CONSIGNES:
- a) D'après le texte sur la brèche de Saint-Louis, à quel endroit la nouvelle embouchure a-t-elle été ouverte ?
- b) Reprenez le texte sur la brèche de Saint-Louis et poursuivez-le à partir de sa dernière phrase.

TEXTE FOURNI:
------------------------
Figure 34-Côtes journalières à Saint-Louis, année hydrologique 2003-2004

V. 5.2 CONSEQUENCES DE LA BRECHE:

L'ouverture d'une embouchure à 7 Km au sud de Saint-Louis a entraîné une grande réduction de la pointe de crue 1 .95m à 1m. Ainsi l'année dernière la ville est sauvée des inondations. Malheureusement, par sa proximité cette option augmente aussi l'amplitude de la marée à Saint-Louis. De plus, la zone de Gandiole ne connaîtrait plus beaucoup d'écoulements et ne dépendra que des variations de la marée et des apports pluviométriques pour améliorer la qualité de ses eaux.

Ce canal a entraîné une évacuation plus rapide des ondes de crue. Ceci a plusieurs conséquences :

l'avant-pays, les environs de la ville, n'est plus facilement inondé ou l'est beaucoup moins qu'auparavant, et donc les infiltrations diminuent et les nappes souterraines se rechargent moins bien ;

le fond du fleuve et les berges sont plus exposés à des phénomènes d'érosion ;

dans les zones d'embouchure ou dans les zones à faible pente, la construction des digues de protection contre les inondations est nécessaire, car les pointes de crue sont plus importantes, étant entendu que les conditions de marées sont devenues plus proches.
------------------------
DONNÉES RECUEILLIES:
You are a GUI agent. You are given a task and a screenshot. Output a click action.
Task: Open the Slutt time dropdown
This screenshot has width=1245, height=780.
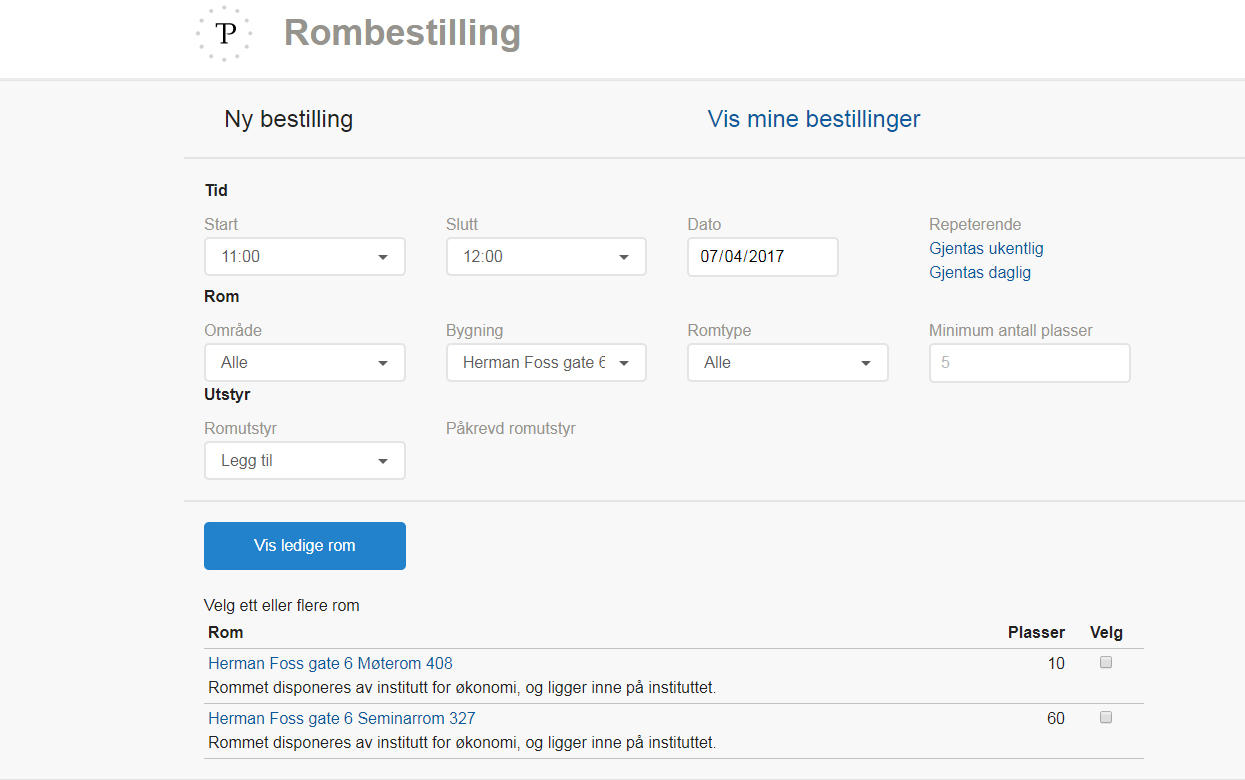(x=545, y=256)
------------------------
RÉPONSES ATTENDUES:
- a) À 7 km au sud de Saint-Louis.

- b)
Le risque d'inondation limité, la réduction du niveau d'eau des bas-fonds marécageux dans la zone des trois marigots et du Djeuss fait déjà l'objet de plaintes au niveau des populations. Mais dans ce cas une solution serait la réalisation de canaux de drainage et de stations de pompage. Il se produit alors obligatoirement une modification de la faune et de la flore des terres concernées.

En amont de la coupure, il peut se produire, du fait de la plus grande vitesse d'écoulement, un abaissement du niveau de l'eau, une érosion plus forte du lit en amont et dans la coupure elle même ce que justifie la profondeur actuelle de plus de 7m à la brèche.

La coupure exerce une forte influence sur la faune et la flore dans le lit d'origine. En effet, par suite de la variation du niveau des nappes, ce qui devrait faire l'objet d'un suivi, la flore sera très certainement affectée, et l'ancienne végétation des berges croissant en zones humides va disparaître de sorte qu'on ne peut exclure des conséquences sur la faune.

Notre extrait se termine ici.